- Many of the techniques I’m about to recommend are means by which to amplify the effects of something known as “just sit” meditation. That said, they can also have wonderful effects when applied to other forms of meditation, such as those that involve following the breath.
- Just sit meditation is, in my opinion, the ultimate form of meditation, and a practice into which every other meditation technique can eventually transition. Attached below is the best “just sit” instruction video I have ever come across. Funnily enough, the instructions are given not by a Buddhist monk, but a Silicon Valley entrepreneur / angel investor. While the whole video is worth watching, the instructions for the practice are given at 4:17.
- I almost always meditate wearing a blindfold, as I find the darkness helps to amplify almost every form of meditative practice.
And now, the 5 ways:
- Do yoga beforehand. Yoga is used in many traditions as a means by which to prepare the mind for meditation. I’ve always found it much easier to go deep in a meditation session if I’ve done 30 to 45 minutes of yoga immeditaly prior.
- Do the 10 Points Practice before a session of breath based or just sit meditation. The 10 Points Practice has been described by its creator, Dr. Reggie Ray, as a technique that can induce breakthroughs in those who often struggle to get results with more traditional forms of meditation. It is simple, and incredibly relaxing. Side note: I only do the 10 Points Practice immediately prior to going to bed, as I find that it’s nice to have a full night’s sleep to integrate whatever it brings up. It can be done on its own, or prior to a session of just sit.
- Wake up at 2am to meditate. I discovered this technique largely by accident (or was it?). One morning, after waking up at the aforementioned hour and being unable to fall back asleep, I decided to meditate. Some incredibly interesting things happened, which inspired me to repeat the practice many times since. Side note: If you try this technique, I think it’s best to meditate for at least an hour, and to try to go back to bed after you’ve finished, because doing so can lead to some amazing dreams. Also, I’ve often had great results when coupling this technique with the one described next.
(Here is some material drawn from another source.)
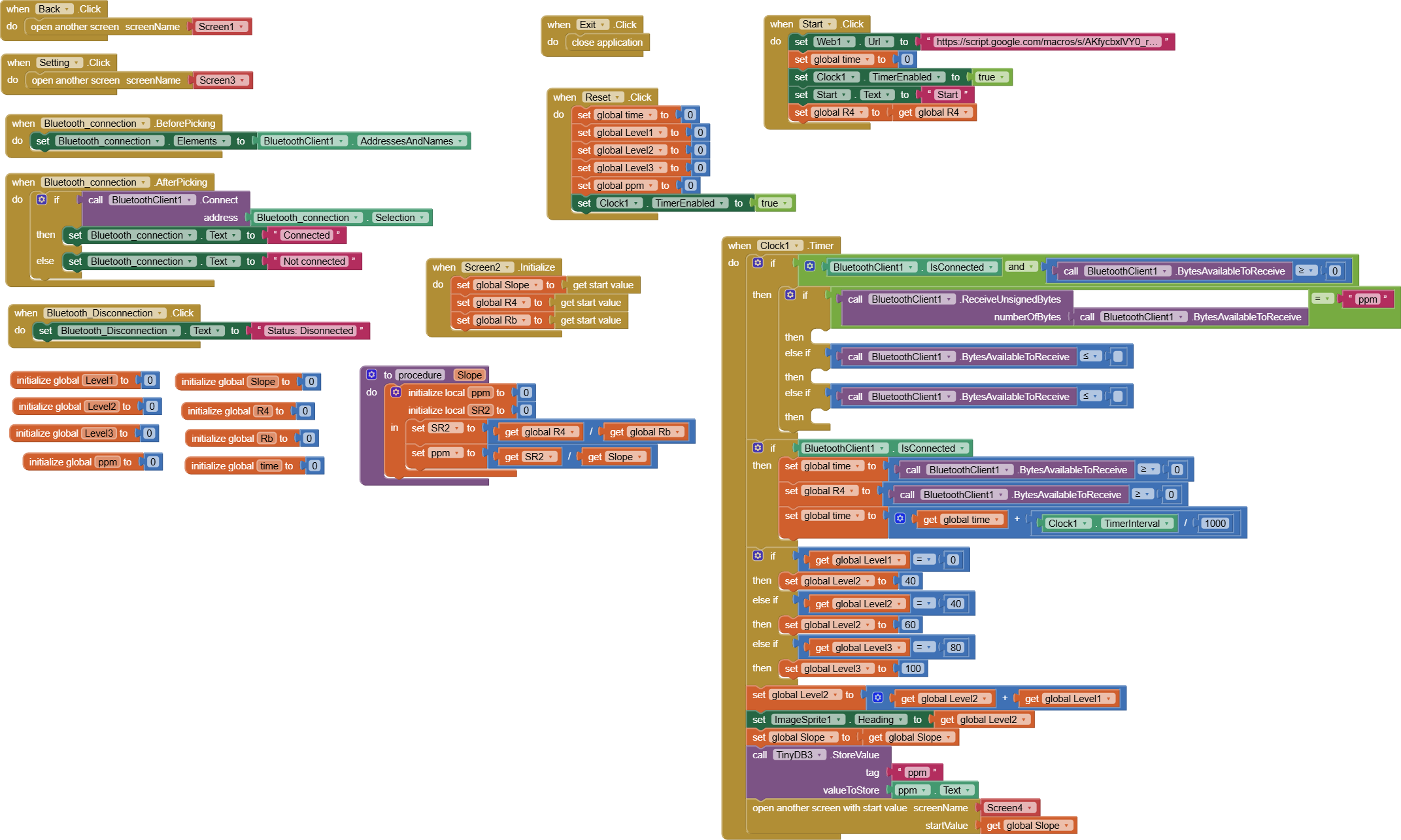Screen dimensions: 1401x840
Task: Click gear on initialize local ppm block
Action: pos(396,392)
- Begin an hour long “just sit” meditation session with a question or a request. There are many spiritual traditions, such as Tibetan Buddhism and Amazonian Shamanism, in which a period of time spent in a non-ordinary state of consciousness (such as meditation) is preceded with a question or request. For example, prior to beginning an hour of meditation, you might think to yourself “Please help me understand the root cause of my anxiety” “How can I become a better musician?” “What do I want to say to my spouse?” After posing this question to your subconscious mind / the Universe / God / whatever you believe in, you let it go. You don’t try to think of an answer. You simply sit, and let your mind do what it wants. When I do this, an insight related to the question/request often rises, seemingly out of nowhere, either at some point in the meditation, or in the following day. If you want to learn more about the Tibetan Buddhist way of doing this, I’d recommend reading Somatic Descent.
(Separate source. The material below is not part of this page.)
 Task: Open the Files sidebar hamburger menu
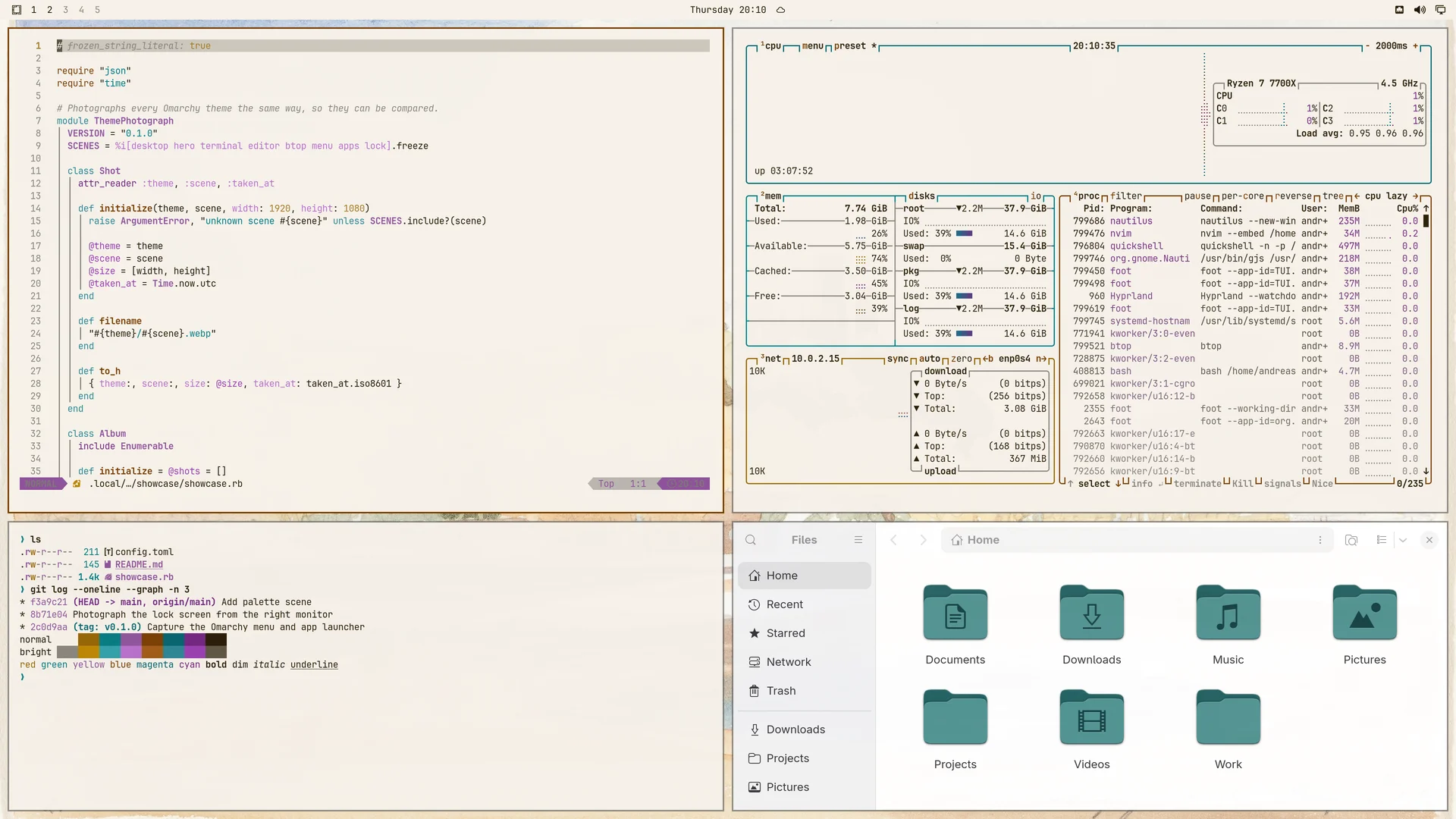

- Meditate for an entire day while wearing a blindfold. Sit upright without back support if you can, at least for long portions of the day. You can take the blindfold off to eat and go to the bathroom, but aside from that, just sit and see what comes up. Every time I have done this practice, my life has shifted in some very interesting ways in the following days. Just sit is a great primary technique to employ during a full day meditation. However, I’ll usually spend good portions of full day sits following my breathing, and scanning my body for places where I’m subconsciously tensing a muscle. Whenever I release this tension, any form of excessive thinking / rumination tends to reduce in intensity.